So I did not suffer any significant side effects from the second dose of the pfizer vaccine apart from a sore arm, but five days post vaccine I did have a bad migraine. This coincides with my PMS, so I think the stress from the vaccine exacerbated my PMS symptoms. This morning (11 days post-vaccination) I went for a slow morning walk and I felt slightly short of breath and my heart rate was slightly higher than usual, so I am going to try building up my cardio fitness slowly again.
I did not meditate at all (why is it so hard), but I did bring out the camera for practice. It is interesting how my awareness and perception changed when I am intentionally looking to take a picture, even though the environment is the same. I started to notice things I didn’t before. Photography, like cooking and cycling for me, is a meditative activity, because it forces my brain out of its habitual patterns. I couldn’t help but compare it the process of photography to life itself: perhaps instead of waiting for beauty and interestingness to arrive and sweep us off our feet, we can instead learn to develop the capacity to notice the beauty and interestingness that is already around us.
I still have difficulty doing things I used to love, like reading and writing. I still think it is related to the ongoing chronic pandemic. We need time away from things, even if it is things we love. Time is needed for ideas to accumulate and stew. We also need different types of stimuli, situations that would provoke us in different ways. But day after day I am like Sisyphus performing almost the same routine, and the things I loved to do no longer felt like a much needed respite from my daily life when they now have become the only things I can do. Like the air that is stagnant when it doesn’t move.
I am aware of how lucky I am to be safe, so I am not complaining, just writing it out as matter of fact. I am also aware how much denial is in action when the world is very slowly melting down because covid, climate change and feeling the effects of terribly designed societies – but I still try to find peace and beauty in the mundane of my life. It feels wrong to try to not suffer when other people do not have that choice, and it also feels wrong to walk around trying to take pictures when there is so much suffering. But if it is all going to end badly anyway, I would like to fill up my life with more moments of not-suffering.

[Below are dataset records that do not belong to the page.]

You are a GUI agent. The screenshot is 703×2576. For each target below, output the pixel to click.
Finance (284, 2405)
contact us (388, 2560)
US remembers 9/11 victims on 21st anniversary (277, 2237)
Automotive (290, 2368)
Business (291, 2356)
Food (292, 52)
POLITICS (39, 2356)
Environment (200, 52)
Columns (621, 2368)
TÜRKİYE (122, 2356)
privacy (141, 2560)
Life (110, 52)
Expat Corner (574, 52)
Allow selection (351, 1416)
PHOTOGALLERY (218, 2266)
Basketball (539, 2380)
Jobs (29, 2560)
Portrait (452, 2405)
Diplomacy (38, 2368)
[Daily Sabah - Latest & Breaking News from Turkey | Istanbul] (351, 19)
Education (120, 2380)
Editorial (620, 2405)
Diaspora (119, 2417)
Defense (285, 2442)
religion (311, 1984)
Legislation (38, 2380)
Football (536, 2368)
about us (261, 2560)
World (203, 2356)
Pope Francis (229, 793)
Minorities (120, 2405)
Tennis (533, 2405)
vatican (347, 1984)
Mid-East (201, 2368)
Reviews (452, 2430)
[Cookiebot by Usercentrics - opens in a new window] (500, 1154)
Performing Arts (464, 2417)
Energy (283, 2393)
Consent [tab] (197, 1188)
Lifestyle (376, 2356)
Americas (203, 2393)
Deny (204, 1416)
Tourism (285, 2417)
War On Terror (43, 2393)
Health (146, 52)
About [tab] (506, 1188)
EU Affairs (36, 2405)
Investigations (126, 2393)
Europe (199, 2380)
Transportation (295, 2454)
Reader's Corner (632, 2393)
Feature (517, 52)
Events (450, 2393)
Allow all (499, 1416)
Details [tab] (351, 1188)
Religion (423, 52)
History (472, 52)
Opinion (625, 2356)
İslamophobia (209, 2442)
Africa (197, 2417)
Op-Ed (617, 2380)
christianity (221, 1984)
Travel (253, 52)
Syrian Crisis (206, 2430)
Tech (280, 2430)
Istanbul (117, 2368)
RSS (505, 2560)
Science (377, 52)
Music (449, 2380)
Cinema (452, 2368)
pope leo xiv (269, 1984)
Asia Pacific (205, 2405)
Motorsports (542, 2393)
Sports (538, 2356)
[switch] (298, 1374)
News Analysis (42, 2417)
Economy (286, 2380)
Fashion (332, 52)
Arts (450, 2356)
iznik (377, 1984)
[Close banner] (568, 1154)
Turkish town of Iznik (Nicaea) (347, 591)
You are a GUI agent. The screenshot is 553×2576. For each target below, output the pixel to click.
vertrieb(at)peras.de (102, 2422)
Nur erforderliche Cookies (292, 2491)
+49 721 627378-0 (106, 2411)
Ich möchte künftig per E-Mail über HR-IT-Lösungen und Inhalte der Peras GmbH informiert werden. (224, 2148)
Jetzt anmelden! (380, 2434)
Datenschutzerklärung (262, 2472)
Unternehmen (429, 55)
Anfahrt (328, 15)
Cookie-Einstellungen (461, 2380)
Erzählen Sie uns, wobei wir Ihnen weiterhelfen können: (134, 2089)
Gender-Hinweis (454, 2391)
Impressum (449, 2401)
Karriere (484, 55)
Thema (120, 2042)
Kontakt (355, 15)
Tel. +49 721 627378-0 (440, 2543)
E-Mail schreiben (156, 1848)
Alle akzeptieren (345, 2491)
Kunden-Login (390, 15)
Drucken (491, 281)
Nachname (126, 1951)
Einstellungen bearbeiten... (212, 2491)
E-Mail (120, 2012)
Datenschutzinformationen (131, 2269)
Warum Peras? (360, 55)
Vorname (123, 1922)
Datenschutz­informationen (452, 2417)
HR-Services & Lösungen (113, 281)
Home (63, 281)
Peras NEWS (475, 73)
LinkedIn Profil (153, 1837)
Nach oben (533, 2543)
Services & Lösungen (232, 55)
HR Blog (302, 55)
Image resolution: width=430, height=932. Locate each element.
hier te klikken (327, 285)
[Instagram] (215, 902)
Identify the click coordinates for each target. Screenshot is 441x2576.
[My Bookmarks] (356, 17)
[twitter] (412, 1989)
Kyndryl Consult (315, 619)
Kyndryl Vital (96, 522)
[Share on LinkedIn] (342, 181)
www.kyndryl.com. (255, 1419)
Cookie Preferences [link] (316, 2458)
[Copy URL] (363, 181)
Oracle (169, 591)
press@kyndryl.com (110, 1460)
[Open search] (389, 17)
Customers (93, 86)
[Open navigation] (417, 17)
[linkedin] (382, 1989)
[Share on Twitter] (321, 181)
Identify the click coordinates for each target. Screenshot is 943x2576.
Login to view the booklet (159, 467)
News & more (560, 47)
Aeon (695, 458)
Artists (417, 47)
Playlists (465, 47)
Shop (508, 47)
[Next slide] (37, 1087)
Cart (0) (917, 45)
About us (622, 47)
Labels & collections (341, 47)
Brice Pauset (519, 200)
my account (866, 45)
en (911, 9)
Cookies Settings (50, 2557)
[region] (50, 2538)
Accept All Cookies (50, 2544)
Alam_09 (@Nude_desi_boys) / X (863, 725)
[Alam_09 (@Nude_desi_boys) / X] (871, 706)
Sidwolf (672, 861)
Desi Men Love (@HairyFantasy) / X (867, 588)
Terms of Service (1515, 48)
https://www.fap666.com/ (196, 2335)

All my life I have been suicidal because life just felt like nothing but suffering to me, and it is only the recent years that I have begun to experience otherwise. I will need these moments of not-suffering to tide me through when shit really hits the fan.
I feel like I am living a long goodbye: to the elderly people in my life, to my youth, to the world as we know it. Every day I live the dissonance of knowing things are very wrong, and yet I am in my Sisyphian bubble of my little daily routines. There are waves of grief but I try not to let them distract me from being present, of trying to still cherish everything that still exists before they are gone.
When this whole virus situation started it felt depressing that it was going to last more than a year. Now I just don’t see the light at the end of the tunnel. It is going to take years, if at all. We just cannot sit still enough to solve problems, and we are terrible at delayed gratification. It is not that the virus or climate change is unsolvable. It is our deep-rooted psychology that is unsolvable.
I don’t really get too sad when terrible things happen anymore. I used to feel really affected by any devastating event, even if they happened at the other side of the world. I felt sad because these events felt like they were against the natural course of events, but now I feel like apart from entirely preventable or unlucky accidents, everything else that is happening is only an inevitable outcome of our psychology.
We as human beings, have never really figured out to love and cherish ourselves. Enough to let go of all the shiny things that prop us up artificially but do not truly matter. We want to feel safe at all costs, at the expense of working towards true safety, because it is just too difficult to tolerate discomfort.